# Burning rubber smell



## Big D (Jun 23, 2009)

A short time ago I bought a 1995 Pathfinder. My boyfriend replaced a number of front end parts (cv joints, ball joints, tie rods) I also had new brake pads and a brand new set of tires installed by the pros. Dang those tired look cool.

Anyway, I've noticed a burning rubber smell after driving it. It's only on the driver's side and seems to be more prominent in the front. 

It's not speed related because I notice it after going to and from work and I'm usually caught in rush hour traffic so I don't get to go very fast. 

It is a standard, but I don't ride the clutch.

Myron hasn't had a chance to take a look at it, but I had it at the mechanic for a safety inspection and was told they couldn't find anything.

Any thoughts?

If it's just that the new parts need to "break in" I'll relax, but if ignoring it is asking for trouble.....

Thanks for any input.
D


----------



## phreebsd (Dec 16, 2004)

ive noticed new brakes smell sometimes but not for long


----------



## Big D (Jun 23, 2009)

This was before the brakes were done, but good thought.

The mechanic said that sometimes when someone does a sloppy oil change the oil drips on stuff and it takes a while to burn off which can cause that smell. Considering the fact that I had to have an oil change done too, I would have assumed that enough time has passed since the last one.


----------



## Bruteality (Nov 17, 2009)

Did you go with larger tires if so could be a rub on the fender walls look for smooth fresh metal spots. Also check that the exhaust is not melting the rubber mounts just a couple of thoughts. Something like a vacume hose got moved to close to the manifold when the front end work was done hope this helps


----------



## Big D (Jun 23, 2009)

The tires are bigger, but look oh-so-cool on such a little truck.  

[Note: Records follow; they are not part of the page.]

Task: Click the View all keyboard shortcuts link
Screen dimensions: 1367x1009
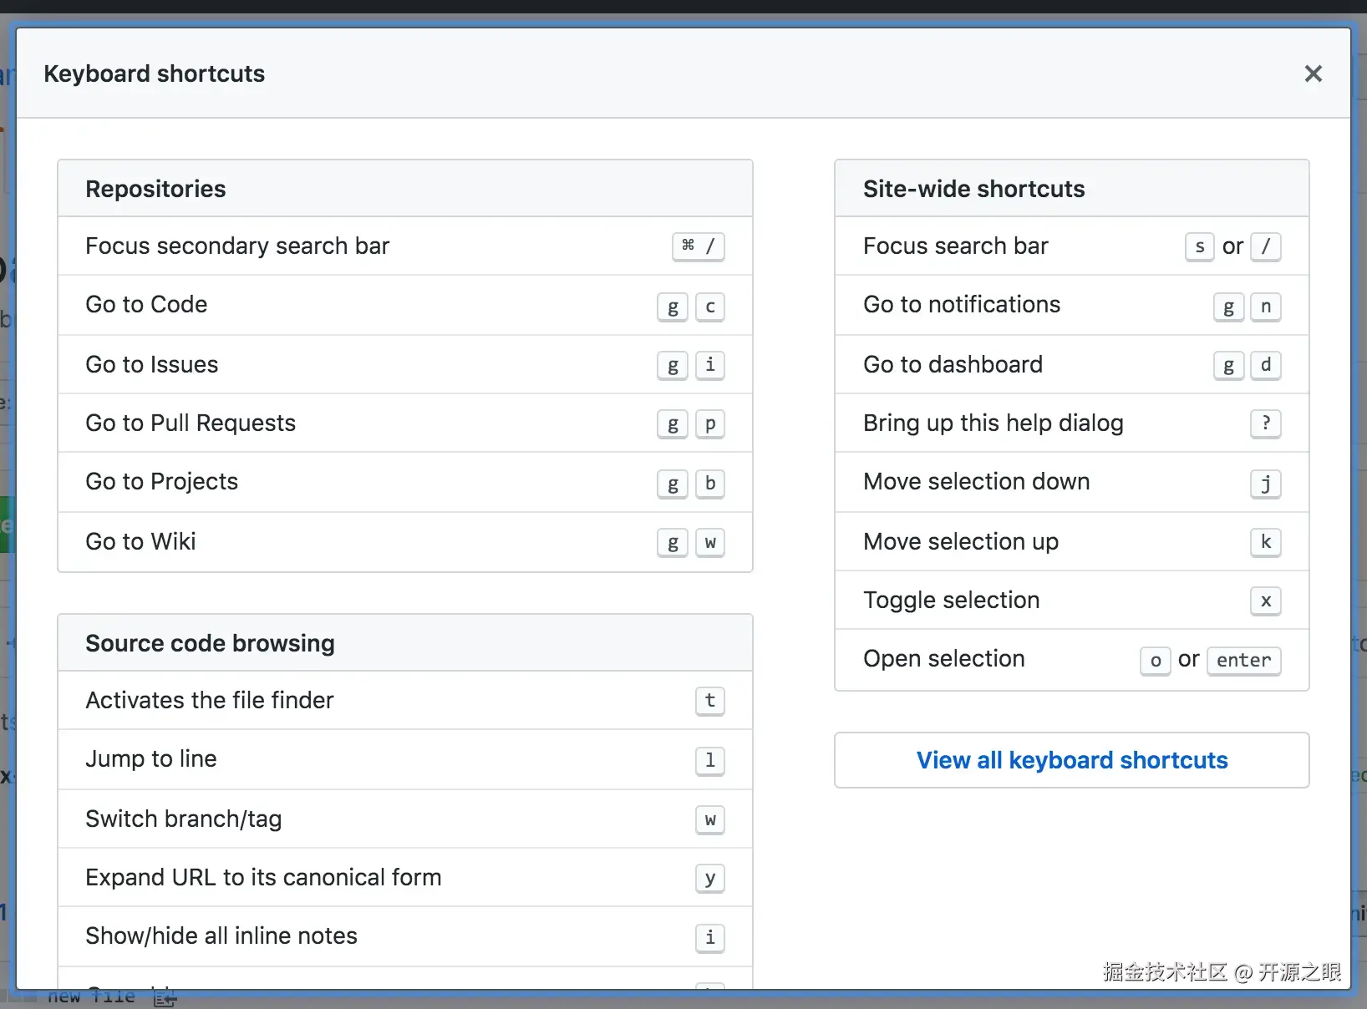Action: point(1071,760)
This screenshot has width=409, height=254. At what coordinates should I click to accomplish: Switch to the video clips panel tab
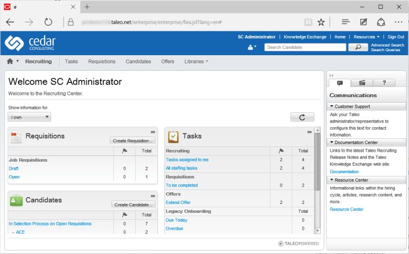pos(362,83)
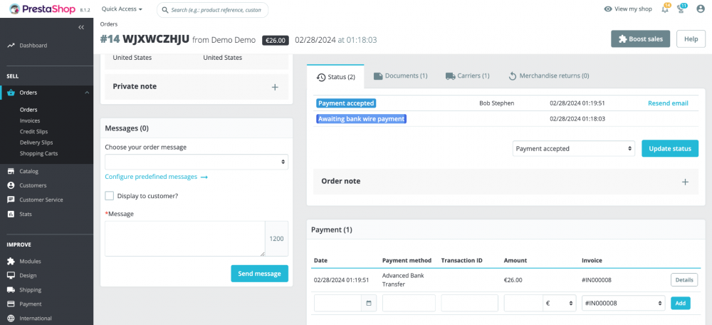The width and height of the screenshot is (712, 325).
Task: Open the order status dropdown
Action: click(573, 149)
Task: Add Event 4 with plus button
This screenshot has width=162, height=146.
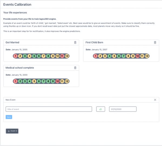Action: (x=12, y=131)
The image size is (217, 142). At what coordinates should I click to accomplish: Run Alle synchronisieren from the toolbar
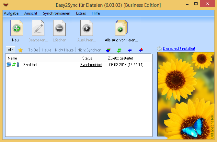click(121, 28)
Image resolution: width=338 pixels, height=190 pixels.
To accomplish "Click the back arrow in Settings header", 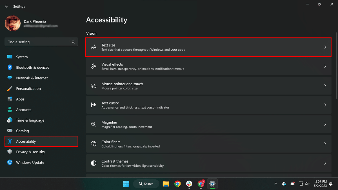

I'll add your suggestions to the list of things to check.

Thanks for the input.


----------



## Josh (Nov 23, 2009)

Well, burning oil doesn't quite smell like burning rubber, a clutch smells nothing like the two. If it was me, next time I smelled it, I'd pop the hood and look for any smoke. If something is burning theirs bound to be some smoke from it


----------



## derk (Nov 24, 2009)

Really could be a number of things. Could be something close to or coming to contact with an exhaust manifold. Do you notice the smell when you first crank it up? Are there any set driving conditions or distances where it makes the smell more prominent? 

Are there any fluid leaks? I know you say it smells like burning rubber but do you think it's a possibility it's oil that's burning? If so it should definitely be somewhat evident with a hint a smoke, although it may be very slight. It could be a valve cover gasket leaking oil onto the exhaust manifold. I doubt(although it could be possible) that it would be anything electrically related(ignition wires, wiring harness) burning the protective coating because more than likely you'd have a driveability issue by now. Unless you have an irratic, surging, or high idle i doubt it's a vacuum hose because by now it would definitely have a hole in it also.

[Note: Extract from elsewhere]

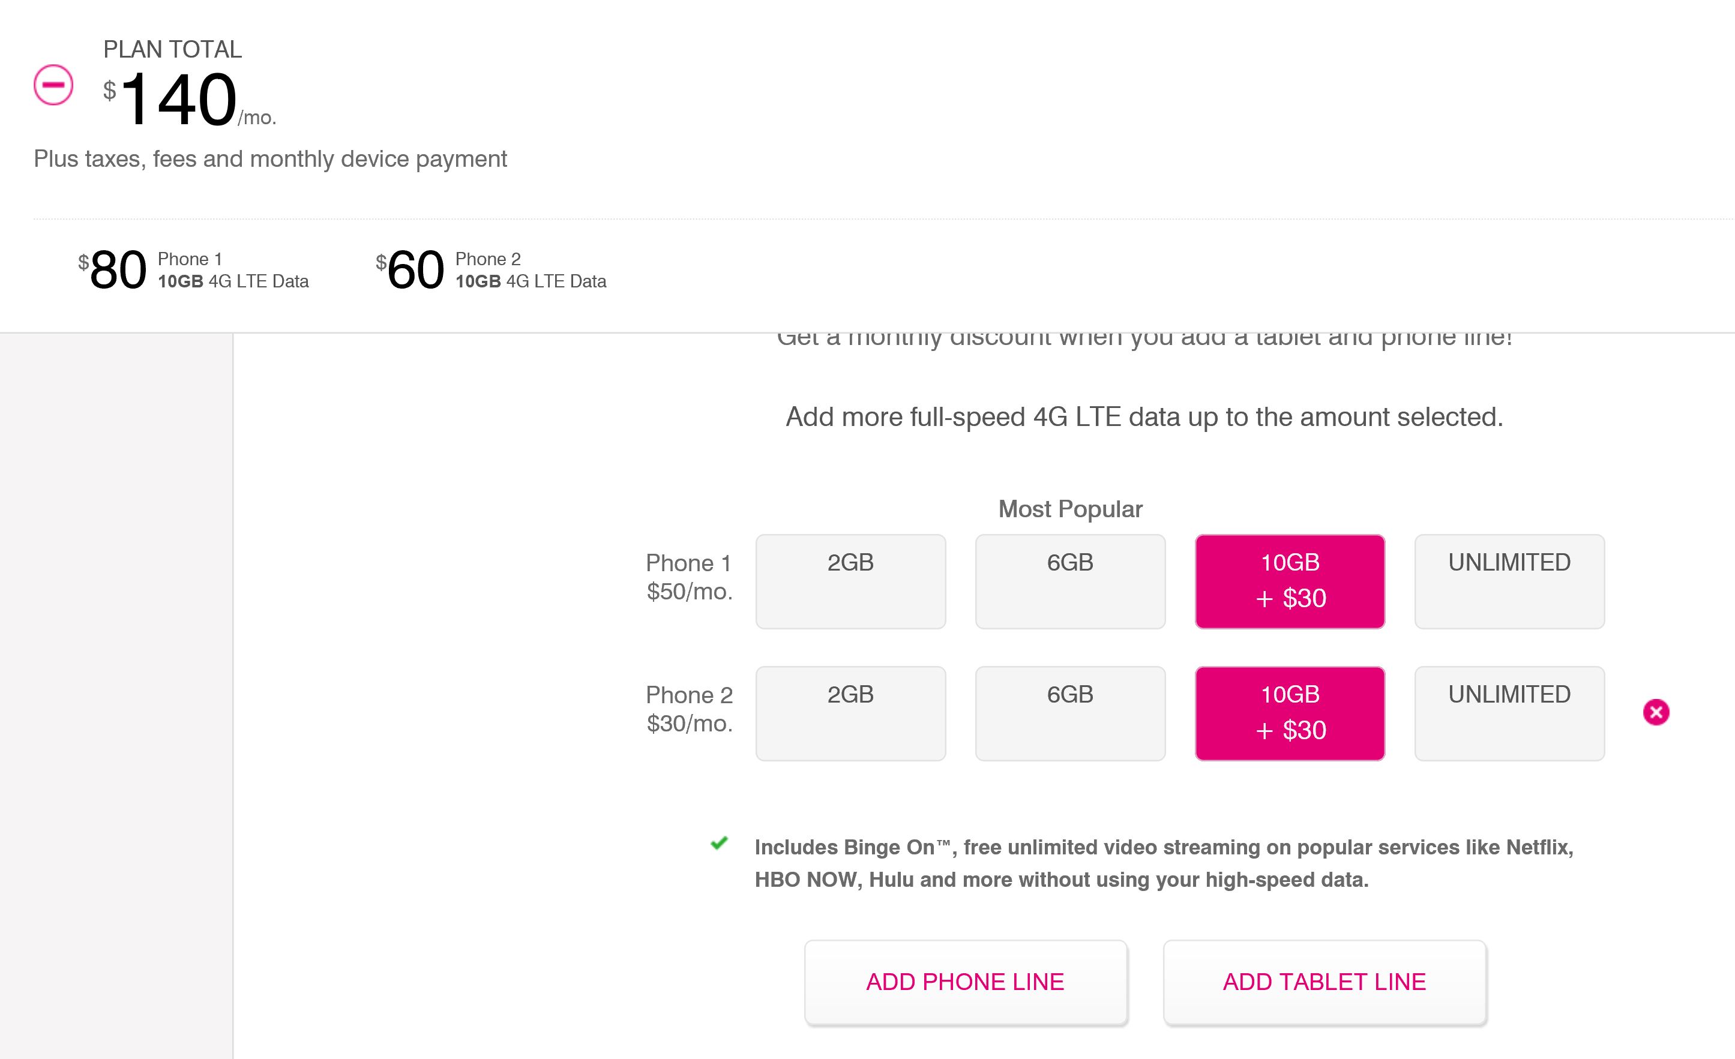Open the $60 Phone 2 summary entry
This screenshot has height=1059, width=1735.
point(491,270)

Is the smell present when you simply start it up and let it warm up to operatiing temperature with out driving it? 

One last thing. You say it has had a brake job. When you had that performed was one side's pads worn lower than the other or was the wear pretty equal on both sides? What i'm getting at is possibly a caliper trying to lock up or maybe even bound-up caliper slide pins. You should also notice the vehicle trying to "pull" to one side or another while driving.

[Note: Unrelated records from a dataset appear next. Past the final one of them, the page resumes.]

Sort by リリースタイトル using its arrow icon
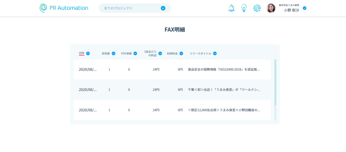tap(215, 53)
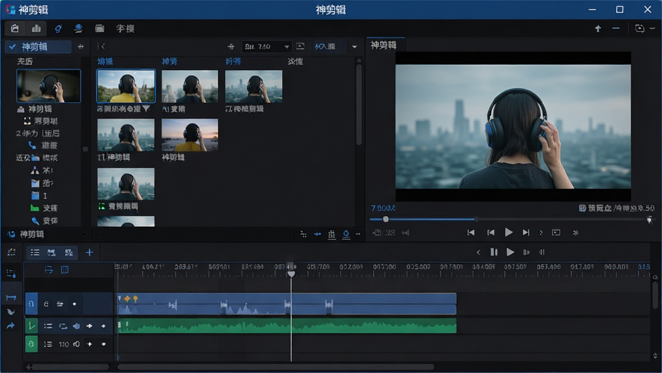Toggle the checkmark on 神剪辑 panel tab
This screenshot has height=373, width=662.
pyautogui.click(x=12, y=47)
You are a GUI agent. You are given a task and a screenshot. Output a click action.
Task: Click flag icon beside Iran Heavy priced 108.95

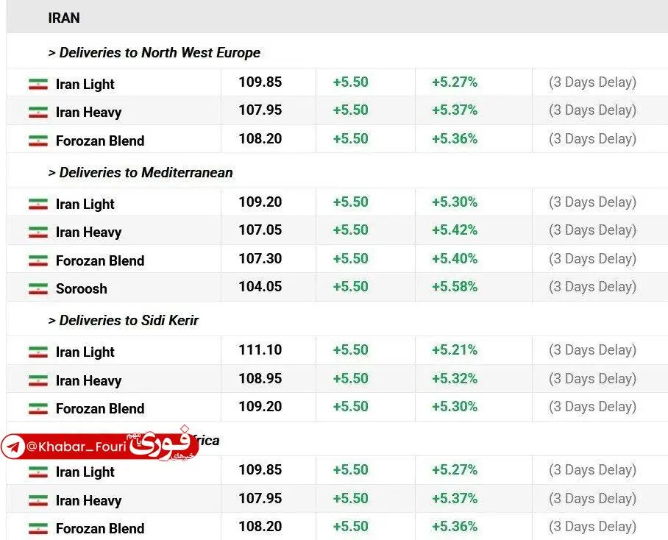(38, 381)
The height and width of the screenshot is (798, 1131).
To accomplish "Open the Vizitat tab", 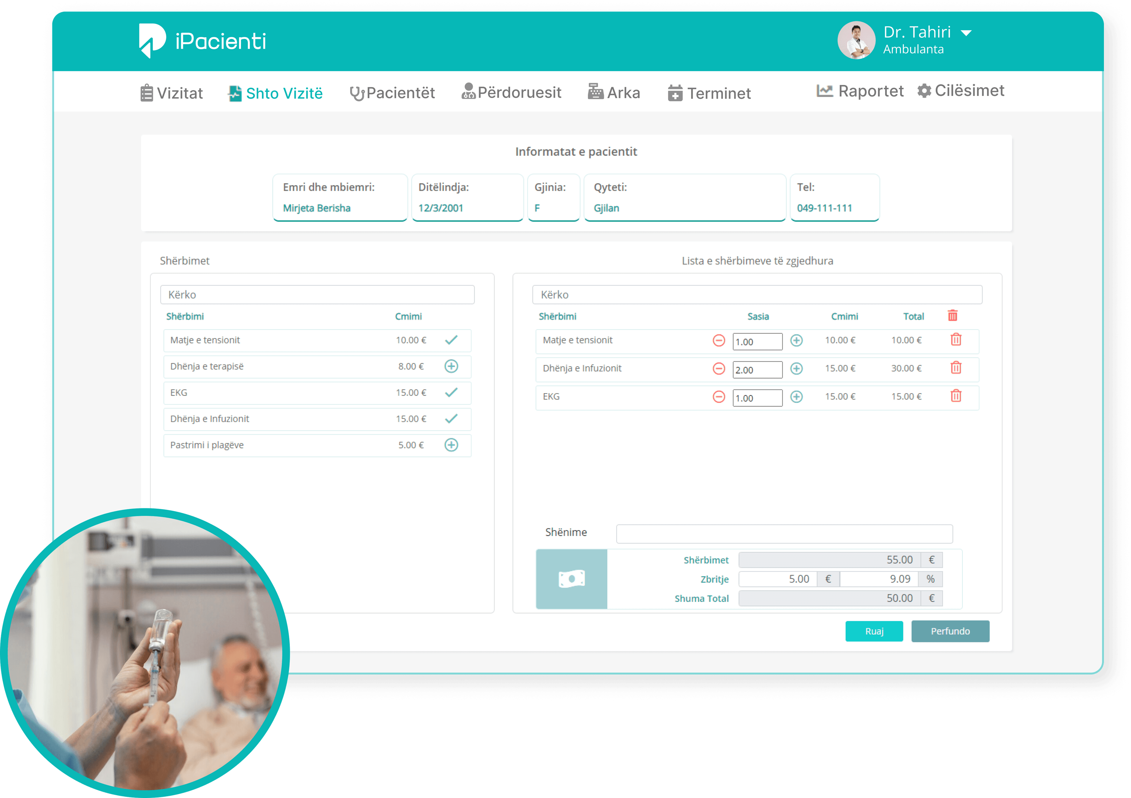I will (171, 93).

Like i said could be a number of things. Give us a little more info and i'll try my best to help you out.


----------



## Big D (Jun 23, 2009)

Thanks for all your suggestions. 

I'll be honest I never really drove it much before the work was done. I bought it with bald tires and the road conditions were snowy & slippery. I never would have had enough traction to get anywhere until the new tires were installed.

I'll try just letting it run and see if that has the same result. I know that short distance driving at a low speed doesn't bring on the smell. 

I'm fairly confident it's a burning rubber smell. It's the same smell you get when someone is spinning their tires. I did pop the hood one day as soon as I got home and sniffed around the engine compartment. The smell wasn't prominent there and I didn't notice any smoke. I just notice it on the driver's side by the wheel wells.

The smell started before I had the brakes done. If the calipers were locking up, would the rotors be marked in anyway? I'd like to think my mechanic would have noticed that.

As for leaks, the mechanic did say the crankcase was low on fluid. He drained and replaced. I'm not sure how to check that level, but Myron probably does. It's been almost a week so if it's leaking the level should be down a bit by now.

Is the valve cover gasket the same as the head gasket? God I hope that's not the problem. I had to do that repair on my van and that cost $1500...the majority in labour of course.

Keep you posted.

Thanks again
D


----------



## Josh (Nov 23, 2009)

No, Valve cover gasket and head gasket are different. You would see oil coming from the valve cover area if that was it. I highly doubt you wouldn't notice that. Besides you would notice smoke from the leak on the manifolds. If your brakes where locking up, you'd definitely notice that, besides that's another smell, not quite like burning rubber.

You said the mechanic said the crankcase was low on oil? The oil has to be going somewhere. Either the motor is burning it internally or their is a leak. Which would result in a oil smell. I'd keep an eye on that oil level. If its an oil leak, you should have to drive it anywhere to get the smell. Although sometimes the oil doesn't escape until the rpm's are up a little. Which would be under driving conditions.


----------



## derk (Nov 24, 2009)

An oil leak on a manifold will not always smoke a ton. Just a slight seep in the valvecover gasket will be enough to have a smell, but the smoke may not be evident until opening the hood.

Since it's an oil leak, make sure your PCV valve is both in and make sure it's working properly. They can make a bunch of gaskets leak oil if not working properly.


----------